After our exciting announcement of Onehouse availability on the AWS marketplace, many have been eager to see the product in action. In this blog we will take you through a real life use case and show you how quickly you can stand up an end to end analytics pipeline using Onehouse.

Onehouse product overview 

Onehouse is a cloud-native, managed foundation for your data lakehouse that automatically ingests, manages and optimizes your data for orders of magnitude performance improvements. 

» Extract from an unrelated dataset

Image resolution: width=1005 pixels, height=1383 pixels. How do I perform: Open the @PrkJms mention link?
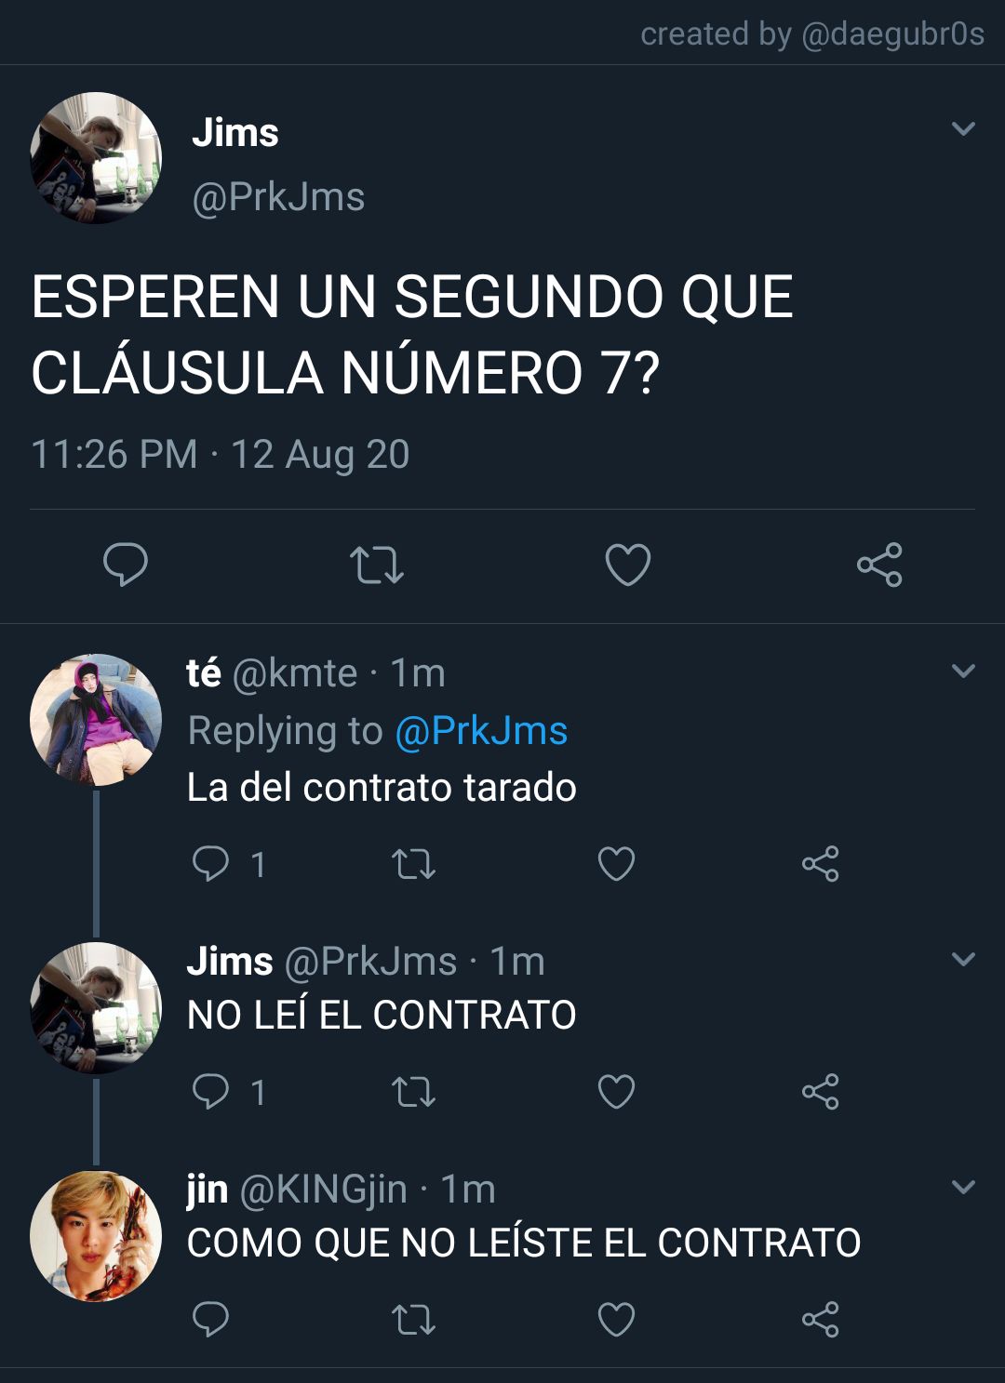[481, 731]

One of the key benefits of Onehouse is that it allows customers to build data lakes in a matter of days or weeks instead of the months or years it takes with a DIY approach. By automating data management tasks and providing a fully managed platform, Onehouse frees up your time to focus on deriving insights from data, rather than managing it. This can result in significant cost savings as organizations can avoid the need to hire and train expensive data management teams. Additionally, Onehouse provides a range of enterprise security features, including encryption, access controls, and monitoring, to ensure that data is protected at all times.

Product demo setup

Let’s take a real life use case and show you how quickly you can build an end to end analytics pipeline using the Onehouse Managed Data Lakehouse solution. Internally we have built a data lake for Github analytics using the Onehouse product to derive useful insights on open source communities. With Onehouse I will show you how you can define your source connection, create a stream capture, and then analyze your data in real time with tools like Amazon Athena and Preset. Here is what the overall solution architecture looks like:

Github archive as the source

The data source we use for this demo is the Github Archive project, which captures all public events occurring on Github and aggregates them into hourly archives. We used the Onehouse Managed Data Lakehouse solution to pull Github archive files once every hour, load the data into a raw Amazon S3 bucket, and make it ready for further analysis.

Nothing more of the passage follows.